Molti di noi fanno parte di un immenso branco di pecore alla continua ricerca non di pastori ma di lupi.
Mi fanno arrabbiare veramente coloro che governano bene per le proprie tasche e tutte le teste con l’eco dentro al cervello.
È una società, o sistema in cui più possiedi e più sei vuoto, più sei povero e più sei deriso, più “bravo” sei nel tuo lavoro più in realtà sei manipolato dai poteri forti, la sensibilità è considerata una debolezza e la bestialità una forza e l’arricchimento di pochi conta più del benessere collettivo. Conta più l’apparire che l’essere e la paura non è mai stata più dominante. Il benessere materiale e i comfort sono un ottimo ricatto per zittire i popoli i quali avranno paura che “paparino” (il potere) toglierà loro il poco che hanno se non faranno i “bravi” (sottomessi). E così scambiamo il nostro tempo con il denaro (pezzo di carta senza reale valore tranne quello di cui ci hanno persuaso).

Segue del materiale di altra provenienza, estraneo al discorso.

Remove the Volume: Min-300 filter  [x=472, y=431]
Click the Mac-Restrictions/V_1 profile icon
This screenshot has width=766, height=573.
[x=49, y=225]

Ne sentiamo troppi di “uomini di stato” che a parole stanno dalla parte dei cittadini ma nei fatti in quella di chi li paga.
Alleanze, disarmo, trattati e promesse, funzionano molto bene fra i politici, ma non bastano a produrre la pace a meno che le persone stesse non lo vogliano veramente.
Una società che non tutela le minoranze è ingiusta. Tutte le società tutelano scarsamente le minoranze. Tutte le società sono ingiuste.